Stored items:
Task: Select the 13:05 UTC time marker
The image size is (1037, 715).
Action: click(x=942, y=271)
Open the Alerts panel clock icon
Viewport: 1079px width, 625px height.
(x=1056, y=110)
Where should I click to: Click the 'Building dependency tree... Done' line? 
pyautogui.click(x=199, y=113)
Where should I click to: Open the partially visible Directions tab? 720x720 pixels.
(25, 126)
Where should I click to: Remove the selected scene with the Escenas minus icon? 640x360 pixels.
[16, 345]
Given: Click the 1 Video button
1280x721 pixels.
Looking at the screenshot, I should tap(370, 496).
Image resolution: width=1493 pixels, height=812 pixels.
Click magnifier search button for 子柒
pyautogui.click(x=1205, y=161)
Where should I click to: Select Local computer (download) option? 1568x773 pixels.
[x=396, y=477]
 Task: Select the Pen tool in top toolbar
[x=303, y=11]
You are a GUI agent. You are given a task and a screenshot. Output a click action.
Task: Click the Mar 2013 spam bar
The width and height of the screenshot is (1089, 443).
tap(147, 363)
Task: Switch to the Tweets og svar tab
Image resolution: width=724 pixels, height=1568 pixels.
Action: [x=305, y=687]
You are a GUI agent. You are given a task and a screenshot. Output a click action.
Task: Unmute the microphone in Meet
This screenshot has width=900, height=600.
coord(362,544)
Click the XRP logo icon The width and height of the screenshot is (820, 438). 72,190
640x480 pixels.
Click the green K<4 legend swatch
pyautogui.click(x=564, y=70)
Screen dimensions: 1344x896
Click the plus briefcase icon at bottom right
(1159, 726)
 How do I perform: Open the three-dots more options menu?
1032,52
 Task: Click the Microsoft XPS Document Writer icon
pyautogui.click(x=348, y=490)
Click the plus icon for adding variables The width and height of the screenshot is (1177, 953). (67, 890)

TASK TO COMPLETE: Can you add 12 to every coordinate in the answers and write those records out again, requests included, starting at the line containing "Task: Click the Microsoft" and ending at the final line of the records?

THE SOLUTION:
 Task: Click the Microsoft XPS Document Writer icon
pyautogui.click(x=360, y=502)
Click the plus icon for adding variables The width and height of the screenshot is (1177, 953). (79, 902)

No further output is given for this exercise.